*** EXTRACTED MATERIAL ***

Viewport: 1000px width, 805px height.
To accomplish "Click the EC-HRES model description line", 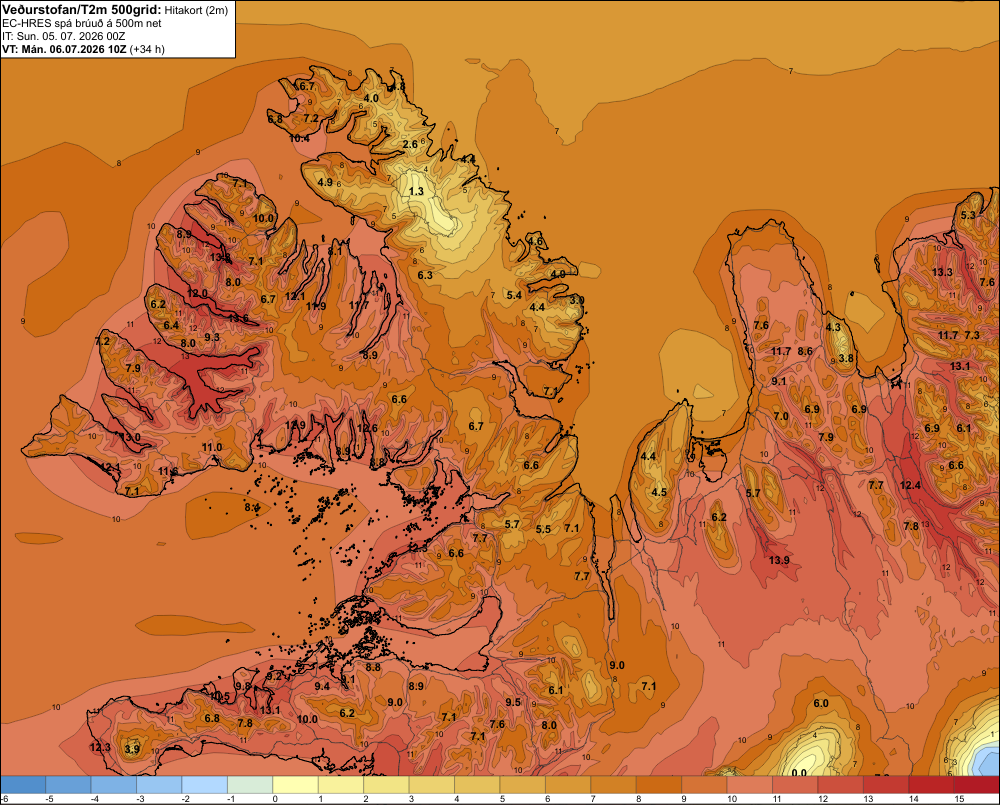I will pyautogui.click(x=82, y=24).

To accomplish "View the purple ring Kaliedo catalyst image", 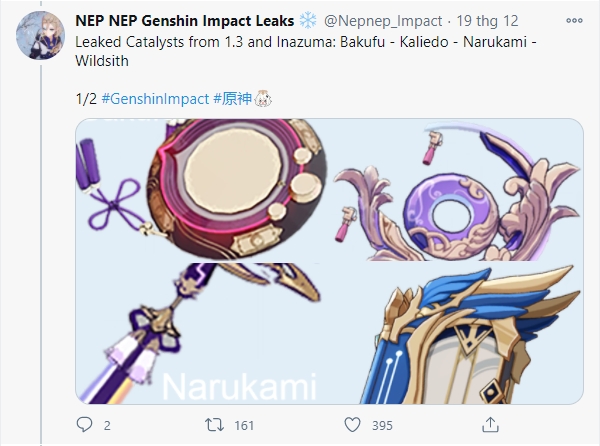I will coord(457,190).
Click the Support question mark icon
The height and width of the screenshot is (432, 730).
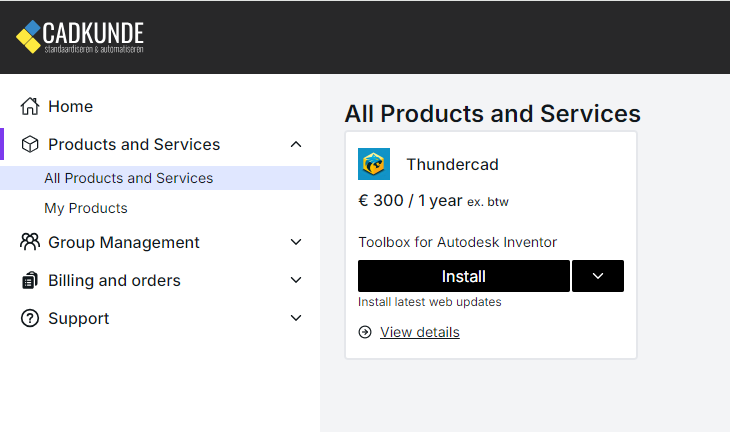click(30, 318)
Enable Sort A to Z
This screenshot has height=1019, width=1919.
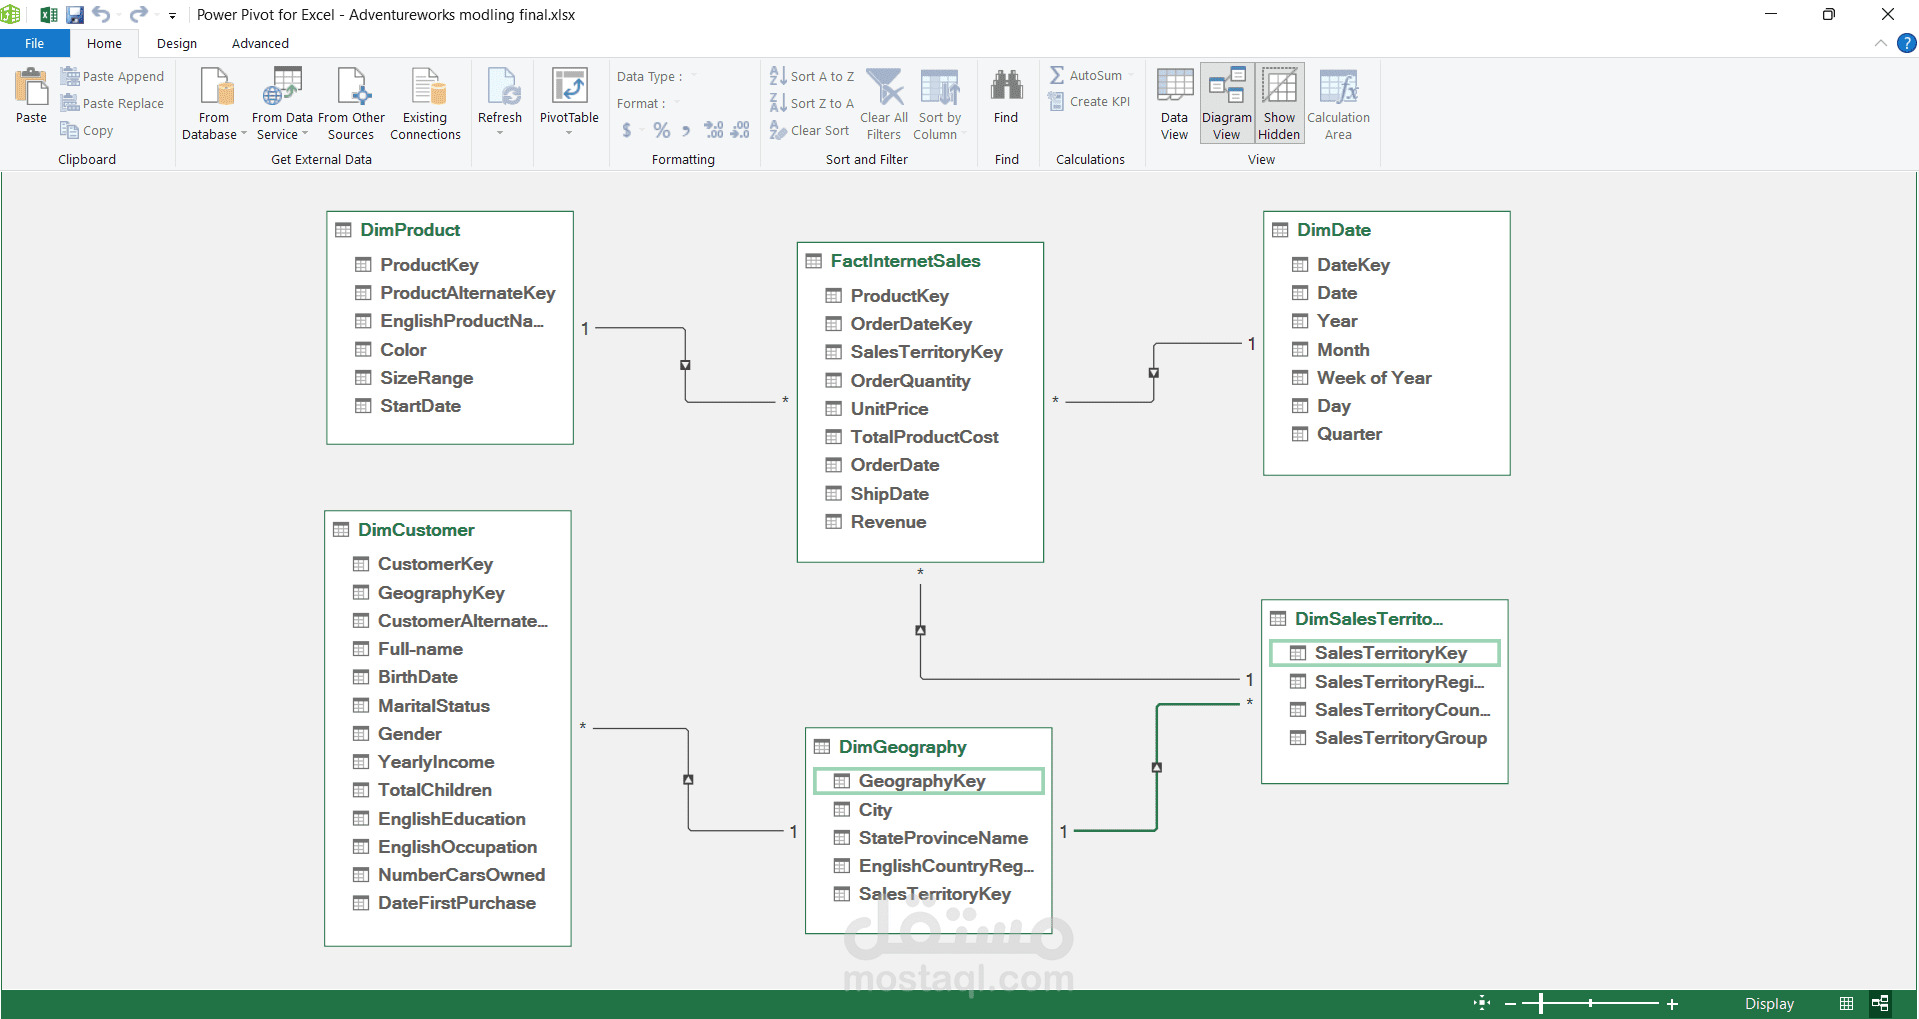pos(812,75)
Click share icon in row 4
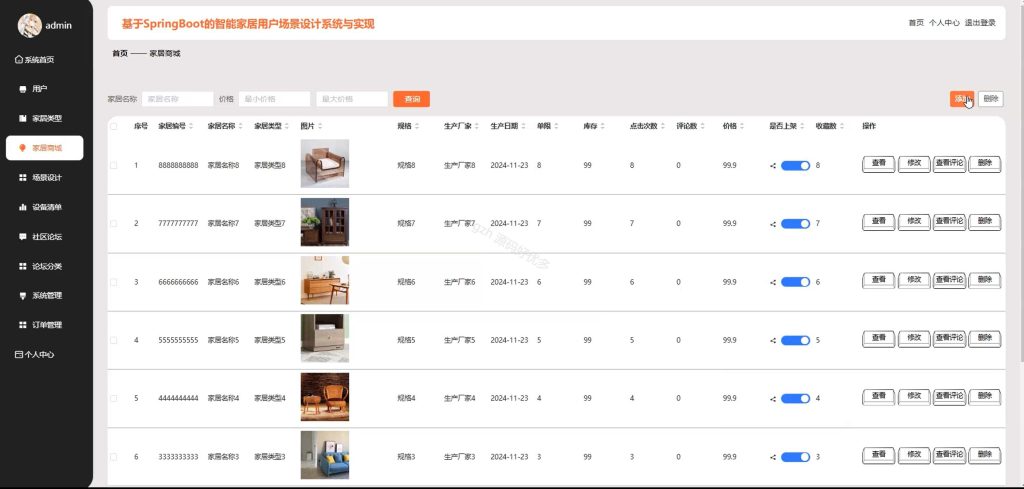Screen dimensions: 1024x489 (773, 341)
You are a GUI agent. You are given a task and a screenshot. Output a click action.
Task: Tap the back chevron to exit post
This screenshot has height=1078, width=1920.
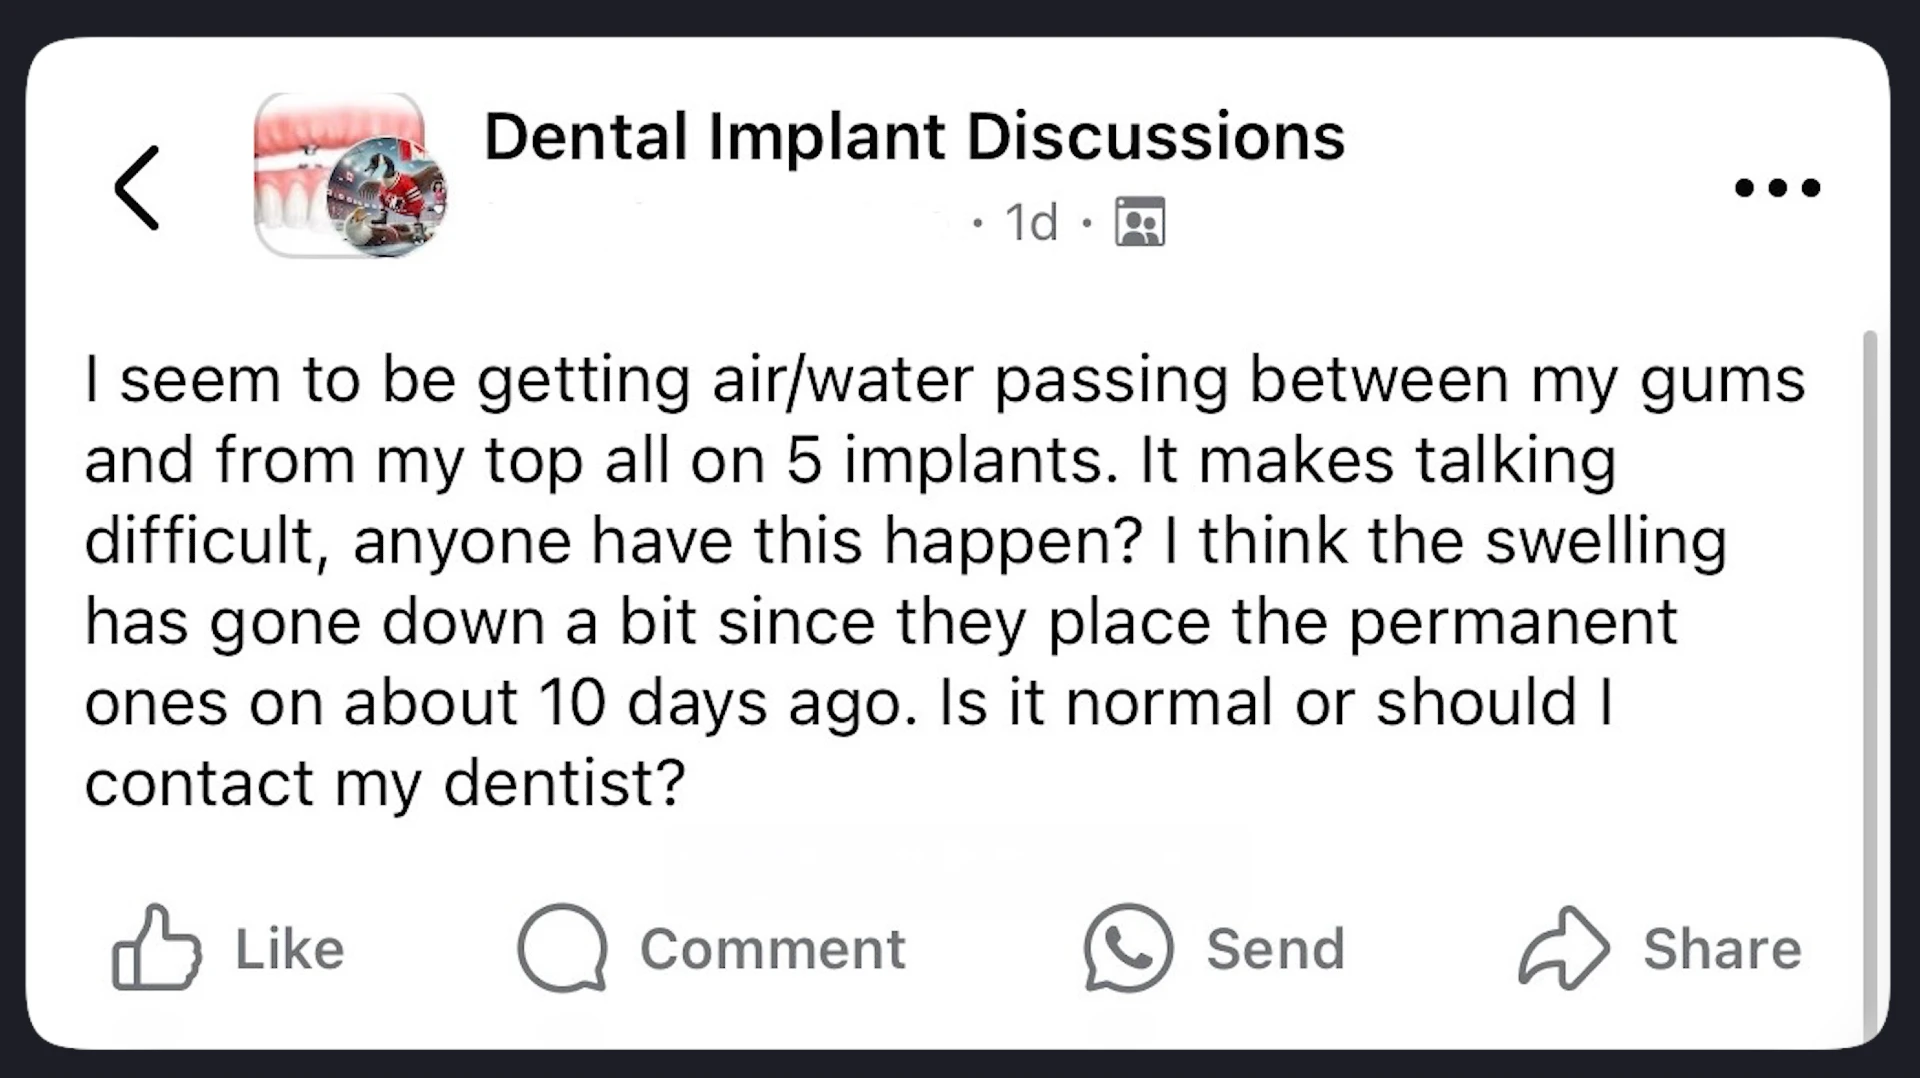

***

PROBLEM TO WORK ON: Give everything from the line containing "Click the Support question mark icon" down to the end of the lines above as a JSON list of strings, one per line, skipping blank lines and leaving out the pictures.

RESULT:
[
  "Click the Support question mark icon",
  "The height and width of the screenshot is (432, 730).",
  "click(30, 318)",
  "Enable Sort A to Z",
  "This screenshot has height=1019, width=1919.",
  "pos(812,75)",
  "Click share icon in row 4",
  "Screen dimensions: 1024x489 (773, 341)",
  "You are a GUI agent. You are given a task and a screenshot. Output a click action.",
  "Task: Tap the back chevron to exit post",
  "This screenshot has height=1078, width=1920."
]